Deloitte & Touche LLP and PwC, also known as PricewaterhouseCoopers, have told the Securities and Exchange Commission the plan may cause some confusion, despite having several benefits for companies and investors. The agency received the feedback during a comment period that ended Dec. 3.
The SEC voted unanimously in July to propose the amendments to Regulation S-X, which governs financial statements. The proposal would let issuers and guarantors of debt securities scale back some of their disclosures and discontinue certain reporting altogether.
The current requirements are “challenging, time-consuming, and costly” for many preparers, but the SEC’s plan to fix them could use some refining, according to Deloitte.
“We support the SEC’s objective of improving its disclosure requirements to enhance the information provided to investors and promote efficiency, competition, and capital formation,” the firm said in its letter.
Deloitte and PwC were particularly worried about a part of the proposal that would let companies disclose information related to debt securities in places other than financial statements first.
The planned change could leave investors unsure about how the disclosures are audited, according to Deloitte and PricewaterhouseCoopers.
“By changing the location of the information, it becomes subject to different levels of auditor assurance, which could also create confusion and provide initial and secondary investors with different levels of assurance,” PwC said in its letter.

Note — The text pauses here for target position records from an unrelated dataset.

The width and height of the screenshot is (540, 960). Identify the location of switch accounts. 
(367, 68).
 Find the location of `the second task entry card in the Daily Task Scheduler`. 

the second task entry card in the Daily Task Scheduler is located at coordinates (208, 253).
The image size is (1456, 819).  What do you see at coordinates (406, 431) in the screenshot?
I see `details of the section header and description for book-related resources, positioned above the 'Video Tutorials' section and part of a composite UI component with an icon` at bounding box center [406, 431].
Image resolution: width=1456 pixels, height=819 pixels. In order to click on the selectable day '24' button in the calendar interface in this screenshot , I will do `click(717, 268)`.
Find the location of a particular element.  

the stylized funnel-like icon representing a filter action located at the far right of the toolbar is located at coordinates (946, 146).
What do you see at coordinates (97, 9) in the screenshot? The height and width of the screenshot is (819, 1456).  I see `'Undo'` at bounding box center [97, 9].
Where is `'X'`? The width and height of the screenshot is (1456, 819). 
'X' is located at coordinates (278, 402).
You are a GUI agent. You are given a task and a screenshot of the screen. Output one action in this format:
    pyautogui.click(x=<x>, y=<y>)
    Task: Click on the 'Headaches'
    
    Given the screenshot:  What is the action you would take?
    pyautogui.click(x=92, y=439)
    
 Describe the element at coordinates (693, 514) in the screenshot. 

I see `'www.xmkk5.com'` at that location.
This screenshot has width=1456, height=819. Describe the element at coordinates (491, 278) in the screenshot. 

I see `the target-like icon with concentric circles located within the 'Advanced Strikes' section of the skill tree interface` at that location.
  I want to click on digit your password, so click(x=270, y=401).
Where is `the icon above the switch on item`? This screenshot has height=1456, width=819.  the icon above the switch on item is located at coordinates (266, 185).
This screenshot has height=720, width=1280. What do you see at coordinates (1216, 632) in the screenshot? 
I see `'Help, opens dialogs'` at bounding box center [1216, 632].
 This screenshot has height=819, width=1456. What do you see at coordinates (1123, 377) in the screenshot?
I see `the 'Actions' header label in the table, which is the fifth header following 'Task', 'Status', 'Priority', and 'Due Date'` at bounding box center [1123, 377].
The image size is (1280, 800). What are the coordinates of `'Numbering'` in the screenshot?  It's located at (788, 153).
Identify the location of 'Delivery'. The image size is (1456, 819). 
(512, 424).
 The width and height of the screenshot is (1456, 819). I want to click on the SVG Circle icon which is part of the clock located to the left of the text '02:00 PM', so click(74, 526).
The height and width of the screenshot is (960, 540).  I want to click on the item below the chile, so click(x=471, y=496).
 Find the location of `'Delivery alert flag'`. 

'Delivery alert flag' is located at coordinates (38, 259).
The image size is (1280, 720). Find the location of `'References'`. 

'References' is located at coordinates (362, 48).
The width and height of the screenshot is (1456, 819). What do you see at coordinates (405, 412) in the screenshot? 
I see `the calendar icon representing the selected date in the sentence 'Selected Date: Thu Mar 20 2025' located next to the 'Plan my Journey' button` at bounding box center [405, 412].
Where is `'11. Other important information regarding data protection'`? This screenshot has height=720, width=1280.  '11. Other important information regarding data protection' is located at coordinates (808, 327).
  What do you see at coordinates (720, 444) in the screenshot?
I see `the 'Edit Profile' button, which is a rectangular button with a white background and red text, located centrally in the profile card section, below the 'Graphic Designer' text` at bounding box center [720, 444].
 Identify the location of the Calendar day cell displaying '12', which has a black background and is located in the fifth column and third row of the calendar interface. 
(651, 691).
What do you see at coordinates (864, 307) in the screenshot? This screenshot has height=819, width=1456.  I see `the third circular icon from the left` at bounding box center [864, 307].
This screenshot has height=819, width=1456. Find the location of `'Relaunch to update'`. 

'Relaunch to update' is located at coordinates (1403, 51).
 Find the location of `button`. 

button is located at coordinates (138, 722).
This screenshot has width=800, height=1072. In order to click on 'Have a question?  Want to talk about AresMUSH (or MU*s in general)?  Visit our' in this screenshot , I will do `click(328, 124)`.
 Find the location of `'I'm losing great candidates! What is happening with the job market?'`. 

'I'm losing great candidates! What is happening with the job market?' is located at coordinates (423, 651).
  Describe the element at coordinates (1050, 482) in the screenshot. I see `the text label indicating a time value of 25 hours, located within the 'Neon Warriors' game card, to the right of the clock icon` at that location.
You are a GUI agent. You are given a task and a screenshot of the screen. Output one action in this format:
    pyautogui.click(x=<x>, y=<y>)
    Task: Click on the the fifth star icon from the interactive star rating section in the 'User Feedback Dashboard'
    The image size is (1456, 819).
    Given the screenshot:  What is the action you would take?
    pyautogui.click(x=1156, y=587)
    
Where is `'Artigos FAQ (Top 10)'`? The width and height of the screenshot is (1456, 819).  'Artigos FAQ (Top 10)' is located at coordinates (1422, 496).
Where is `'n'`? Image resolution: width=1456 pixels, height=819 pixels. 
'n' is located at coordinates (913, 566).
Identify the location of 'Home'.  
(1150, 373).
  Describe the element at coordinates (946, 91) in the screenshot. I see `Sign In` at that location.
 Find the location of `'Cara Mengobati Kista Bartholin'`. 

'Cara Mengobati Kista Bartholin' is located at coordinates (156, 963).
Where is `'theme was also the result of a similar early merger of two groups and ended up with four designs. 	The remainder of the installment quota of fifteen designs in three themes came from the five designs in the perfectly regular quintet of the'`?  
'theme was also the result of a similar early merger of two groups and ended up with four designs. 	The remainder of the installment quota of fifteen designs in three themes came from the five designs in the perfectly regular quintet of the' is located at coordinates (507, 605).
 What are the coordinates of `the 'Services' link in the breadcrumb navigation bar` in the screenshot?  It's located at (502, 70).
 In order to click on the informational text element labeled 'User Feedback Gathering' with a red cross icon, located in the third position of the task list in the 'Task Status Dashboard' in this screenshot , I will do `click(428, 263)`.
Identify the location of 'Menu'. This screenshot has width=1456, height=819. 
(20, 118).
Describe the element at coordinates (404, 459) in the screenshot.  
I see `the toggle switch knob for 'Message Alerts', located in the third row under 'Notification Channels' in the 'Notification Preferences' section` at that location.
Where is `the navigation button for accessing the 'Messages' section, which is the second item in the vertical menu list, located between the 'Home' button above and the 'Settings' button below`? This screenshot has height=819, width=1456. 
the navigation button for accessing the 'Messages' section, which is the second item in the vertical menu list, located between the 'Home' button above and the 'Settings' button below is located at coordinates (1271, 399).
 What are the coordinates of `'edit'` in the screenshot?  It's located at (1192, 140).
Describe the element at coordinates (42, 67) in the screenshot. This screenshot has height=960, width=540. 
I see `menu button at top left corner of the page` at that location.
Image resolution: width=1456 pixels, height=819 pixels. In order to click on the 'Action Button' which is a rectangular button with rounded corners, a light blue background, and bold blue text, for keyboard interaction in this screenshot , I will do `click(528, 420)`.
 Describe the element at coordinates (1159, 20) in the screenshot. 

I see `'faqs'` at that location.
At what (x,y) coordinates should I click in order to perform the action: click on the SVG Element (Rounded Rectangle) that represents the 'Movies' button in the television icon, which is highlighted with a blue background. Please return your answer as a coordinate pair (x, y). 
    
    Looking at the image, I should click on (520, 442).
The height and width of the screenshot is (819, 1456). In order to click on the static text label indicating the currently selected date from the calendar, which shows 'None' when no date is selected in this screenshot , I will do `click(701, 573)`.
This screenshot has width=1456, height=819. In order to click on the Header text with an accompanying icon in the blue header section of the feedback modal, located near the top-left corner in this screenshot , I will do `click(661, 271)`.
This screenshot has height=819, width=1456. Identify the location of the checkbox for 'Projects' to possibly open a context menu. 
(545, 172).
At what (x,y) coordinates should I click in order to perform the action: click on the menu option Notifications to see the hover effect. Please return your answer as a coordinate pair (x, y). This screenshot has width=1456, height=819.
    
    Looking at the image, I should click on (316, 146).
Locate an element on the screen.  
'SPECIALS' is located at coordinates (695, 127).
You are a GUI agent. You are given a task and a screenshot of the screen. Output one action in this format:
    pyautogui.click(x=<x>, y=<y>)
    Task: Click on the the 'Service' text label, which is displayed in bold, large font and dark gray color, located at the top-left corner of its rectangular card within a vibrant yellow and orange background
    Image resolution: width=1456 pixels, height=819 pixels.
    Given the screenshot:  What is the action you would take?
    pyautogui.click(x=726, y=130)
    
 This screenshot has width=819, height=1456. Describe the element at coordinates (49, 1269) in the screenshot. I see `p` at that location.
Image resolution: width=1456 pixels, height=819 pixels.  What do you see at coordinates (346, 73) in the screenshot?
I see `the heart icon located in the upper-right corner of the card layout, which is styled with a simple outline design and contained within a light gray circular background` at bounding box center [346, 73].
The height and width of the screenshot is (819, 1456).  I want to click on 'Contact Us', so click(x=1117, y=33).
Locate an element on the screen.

Deloitte, PwC, KPMG, and Ernst & Young also suggested the SEC issue transition guidance when it finalizes the regulation. The instructions should include information about when companies would need to follow new requirements for their filings, the firms said.
“We believe that such guidance, which could be included in the adopting release or in a separate document released contemporaneously with the adopting release, may alleviate questions and confusion that often occur when new rules or regulations are published,” Deloitte said in its letter.
The accounting firms’ letters were among more than two dozen the SEC received on the proposal. Most of the commenters were generally supportive of the plan. The list included Dell Technologies Inc., FedEx Corp., and T-Mobile US Inc.
Fixed Income Manager Criticism
But the Credit Roundtable, which represents large institutional fixed income managers, used its letter to criticize a part of the plan that would give companies an avenue to end disclosures that currently apply for the life of a debt security.
“Information is essential to properly assess and price risk,” the group said. “Eliminating reporting requirements results in reduced liquidity and ineligibility which drives down the price or increases the required return.”
An agency representative didn’t immediately respond to a request for comment.
Commission Chairman Jay Clayton said when the proposal was issued that it’s “intended to make the disclosures easier for investors to understand and to encourage these offerings to be conducted on a SEC-registered basis.”
The SEC has yet to announce when it may vote on whether to adopt the proposal.